Kateřina Svitková (born 20 March 1996) is a Czech professional footballer who plays as a midfielder for Slavia Prague and the Czech Republic national team. She previously played for West Ham United and Chelsea.

==Early life==
Svitková was born in Plzeň and played with the boys' teams at Viktoria Plzeň.

==Club career==
Svitková was along Kirsten van de Ven the top assister of the 2015–16 UEFA Women's Champions League, where Slavia reached the quarterfinals. Svitková was named 2015, 2018, 2019 and 2020 Czech Footballer of the Year (women). In the 2016–17 and 2017–18 season she was the top scorer of the Czech Women's First League.

==International career==
Svitková made her debut for the Czech national team in a February 2014 FIFA World Cup qualifying 6–1 loss against Italy, and went on to lead the team's scoring in those qualifiers with 5 goals.

==Career statistics==
Scores and results list the Czech Republic's goal tally first, score column indicates score after each Svitková goal.
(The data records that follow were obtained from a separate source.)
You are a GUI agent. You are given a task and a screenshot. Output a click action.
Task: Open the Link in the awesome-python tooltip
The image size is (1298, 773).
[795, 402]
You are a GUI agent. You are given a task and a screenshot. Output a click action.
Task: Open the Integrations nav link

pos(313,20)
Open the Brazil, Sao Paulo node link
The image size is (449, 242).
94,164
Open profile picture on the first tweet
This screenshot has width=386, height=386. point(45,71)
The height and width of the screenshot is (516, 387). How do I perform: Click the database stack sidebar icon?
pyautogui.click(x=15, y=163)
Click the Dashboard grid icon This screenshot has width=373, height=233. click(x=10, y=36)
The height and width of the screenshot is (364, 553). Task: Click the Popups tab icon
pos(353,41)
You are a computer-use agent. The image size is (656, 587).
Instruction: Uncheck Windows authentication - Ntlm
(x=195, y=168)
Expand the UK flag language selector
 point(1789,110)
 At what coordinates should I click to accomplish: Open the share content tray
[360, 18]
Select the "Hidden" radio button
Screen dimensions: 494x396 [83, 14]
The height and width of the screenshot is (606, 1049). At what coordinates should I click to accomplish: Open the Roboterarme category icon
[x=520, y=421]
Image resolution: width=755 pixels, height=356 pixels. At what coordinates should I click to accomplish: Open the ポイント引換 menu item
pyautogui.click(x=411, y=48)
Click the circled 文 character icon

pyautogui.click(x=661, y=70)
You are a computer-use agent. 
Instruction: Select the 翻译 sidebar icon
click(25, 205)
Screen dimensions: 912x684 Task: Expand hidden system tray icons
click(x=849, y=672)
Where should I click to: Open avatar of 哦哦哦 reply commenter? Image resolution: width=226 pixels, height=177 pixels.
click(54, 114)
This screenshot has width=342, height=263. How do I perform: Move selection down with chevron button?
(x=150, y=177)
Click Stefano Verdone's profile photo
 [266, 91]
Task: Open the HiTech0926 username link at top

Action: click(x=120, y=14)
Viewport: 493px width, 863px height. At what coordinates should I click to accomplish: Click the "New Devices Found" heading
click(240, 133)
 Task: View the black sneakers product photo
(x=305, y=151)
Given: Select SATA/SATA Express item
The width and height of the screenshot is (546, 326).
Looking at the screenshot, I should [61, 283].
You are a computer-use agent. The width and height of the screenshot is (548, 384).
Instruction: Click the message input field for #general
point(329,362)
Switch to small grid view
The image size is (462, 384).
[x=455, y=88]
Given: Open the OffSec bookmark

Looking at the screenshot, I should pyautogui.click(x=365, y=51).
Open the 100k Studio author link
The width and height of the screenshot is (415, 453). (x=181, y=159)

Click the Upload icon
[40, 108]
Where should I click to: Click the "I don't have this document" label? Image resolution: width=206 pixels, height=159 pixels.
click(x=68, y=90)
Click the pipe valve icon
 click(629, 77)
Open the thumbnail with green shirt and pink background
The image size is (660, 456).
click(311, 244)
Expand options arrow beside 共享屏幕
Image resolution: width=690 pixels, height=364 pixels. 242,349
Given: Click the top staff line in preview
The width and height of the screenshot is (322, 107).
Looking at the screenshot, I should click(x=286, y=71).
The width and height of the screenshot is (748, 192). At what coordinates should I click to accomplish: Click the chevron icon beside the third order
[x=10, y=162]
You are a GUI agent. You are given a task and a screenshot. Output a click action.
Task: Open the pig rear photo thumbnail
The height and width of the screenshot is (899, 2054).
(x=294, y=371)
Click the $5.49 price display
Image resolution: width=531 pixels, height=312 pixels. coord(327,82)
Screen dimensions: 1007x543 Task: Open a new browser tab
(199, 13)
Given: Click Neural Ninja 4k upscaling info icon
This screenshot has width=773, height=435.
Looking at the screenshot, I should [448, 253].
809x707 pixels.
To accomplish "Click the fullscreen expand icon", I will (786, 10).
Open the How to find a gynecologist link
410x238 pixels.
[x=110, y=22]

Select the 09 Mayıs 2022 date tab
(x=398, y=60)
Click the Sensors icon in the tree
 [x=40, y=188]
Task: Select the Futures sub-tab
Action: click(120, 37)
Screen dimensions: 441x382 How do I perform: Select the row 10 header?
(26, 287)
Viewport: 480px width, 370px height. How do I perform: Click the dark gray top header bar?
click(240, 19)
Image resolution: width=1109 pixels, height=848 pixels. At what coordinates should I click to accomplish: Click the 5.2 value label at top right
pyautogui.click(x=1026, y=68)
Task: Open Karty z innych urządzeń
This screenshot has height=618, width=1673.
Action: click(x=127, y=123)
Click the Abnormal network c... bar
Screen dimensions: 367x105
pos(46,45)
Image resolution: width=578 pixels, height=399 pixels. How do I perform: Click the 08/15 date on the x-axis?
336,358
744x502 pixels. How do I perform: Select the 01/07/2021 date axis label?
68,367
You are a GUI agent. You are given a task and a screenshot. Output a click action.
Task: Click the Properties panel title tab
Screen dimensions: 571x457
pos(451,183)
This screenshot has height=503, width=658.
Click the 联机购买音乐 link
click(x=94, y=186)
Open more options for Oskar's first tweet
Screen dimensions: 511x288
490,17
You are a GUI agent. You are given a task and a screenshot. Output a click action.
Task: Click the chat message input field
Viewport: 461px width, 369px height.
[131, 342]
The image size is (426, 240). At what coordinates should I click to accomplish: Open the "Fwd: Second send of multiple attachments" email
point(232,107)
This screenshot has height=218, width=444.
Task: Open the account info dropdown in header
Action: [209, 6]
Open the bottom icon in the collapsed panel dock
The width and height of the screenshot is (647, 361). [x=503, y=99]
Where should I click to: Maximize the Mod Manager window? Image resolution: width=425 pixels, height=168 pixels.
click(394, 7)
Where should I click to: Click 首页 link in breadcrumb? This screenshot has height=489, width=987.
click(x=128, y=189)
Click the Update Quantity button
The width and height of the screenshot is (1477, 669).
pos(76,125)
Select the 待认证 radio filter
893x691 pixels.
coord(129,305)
List of international goals scored by Kateřina Svitková
No.: Date; Venue; Opponent; Score; Result; Competition
1: 26 April 2014; Stadion v Městských sadech, Opava, Czech Republic; Estonia; 4–0; 6–0; 2015 FIFA Women's World Cup qualification
2: 6–0
3: 20 August 2014; A. Le Coq Arena, Tallinn, Estonia; Estonia; 1–0; 4–1
4: 2–0
5: 3–0
6: 1 December 2015; Stade de la Maladière, Neuchâtel, Switzerland; Switzerland; 1–4; 1–5; UEFA Women's Euro 2017 qualifying
7: 8 March 2017; GSZ Stadium, Larnaca, Cyprus; Italy; 2–5; 2–6; 2017 Cyprus Women's Cup
8: 14 September 2017; Tórsvøllur, Tórshavn, Faroe Islands; Faroe Islands; 1–0; 8–0; 2019 FIFA Women's World Cup qualification
9: 6–0
10: 28 February 2018; GSZ Stadium, Larnaca, Cyprus; Belgium; 1–0; 2–1; 2018 Cyprus Women's Cup
11: 7 March 2018; Slovakia; 5–2; 5–2
12: 12 June 2018; Letní stadion, Chomutov, Czech Republic; Faroe Islands; 1–0; 4–1; 2019 FIFA Women's World Cup qualification
13: 31 August 2018; Stadion Střelnice, Jablonec nad Nisou, Czech Republic; Slovenia; 1–0; 2–0
14: 30 August 2019; Zimbru Stadium, Chișinău, Moldova; Moldova; 1–0; 7–0; UEFA Women's Euro 2022 qualifying
15: 2–0
16: 1 December 2020; Letní stadion, Chomutov, Czech Republic; Moldova; 4–0; 7–0
17: 9 April 2021; Letní stadion, Chomutov, Czech Republic; Switzerland; 1–0; 1–1; UEFA Women's Euro 2022 qualifying play-offs
18: 13 April 2021; Stockhorn Arena, Thun, Switzerland; Switzerland; 1–0; 1–1 (a.e.t.) (2–3 p)
19: 27 November 2021; Městský stadion, Ostrava, Czech Republic; Netherlands; 1–0; 2–2; 2023 FIFA Women's World Cup qualification
20: 1 September 2022; AEK Arena, Larnaca, Cyprus; Cyprus; 5–0; 6–0
21: 6 September 2022; Antonis Papadopoulos Stadium, Larnaca, Cyprus; Belarus; 1–0; 7–0
22: 2–0
23: 15 November 2022; Stadionul Arcul de Triumf, Bucharest, Romania; Romania; 2–1; 2–1; Friendly
24: 12 July 2024; Letní stadion, Chomutov, Czech Republic; Spain; 1–1; 2–1; UEFA Women's Euro 2025 qualifying
25: 25 October 2024; Gradski stadion Velika Gorica, Velika Gorica, Croatia; Belarus; 2–0; 8–1; UEFA Women's Euro 2025 qualifying play-offs
26: 3–1
27: 29 November 2024; Estádio do Dragão, Porto, Portugal; Portugal; 1–0; 1–1
28: 3 December 2024; Na Stínadlech, Teplice, Czech Republic; Portugal; 1–1; 1–2
29: 21 February 2025; Stadion Aldo Drosina, Pula, Croatia; Croatia; 4–0; 4–0; 2025 UEFA Women's Nations League
30: 25 February 2025; Stadion Střelecký ostrov, České Budějovice, Czech Republic; Albania; 1–1; 5–1
31: 2–1
32: 8 April 2025; Městský stadion, Ústí nad Labem, Czech Republic; Ukraine; 1–0; 1–1
33: 30 May 2025; Letní stadion, Chomutov, Czech Republic; Croatia; 2–0; 5–0

==Honours==
Slavia Prague
- Czech Women's First League: 2013–14, 2014–15, 2015–16, 2016–17, 2019–20
- Czech Women's Cup: 2014, 2016

Chelsea
- FA Women's Super League: 2022–23
- Women's FA Cup: 2022–23

==Media and broadcasting==
Svitková joined Canal+ Sport in their Premier League coverage as studio analyst, as well as she joined ČT Sport in their UEFA Euro 2024 coverage.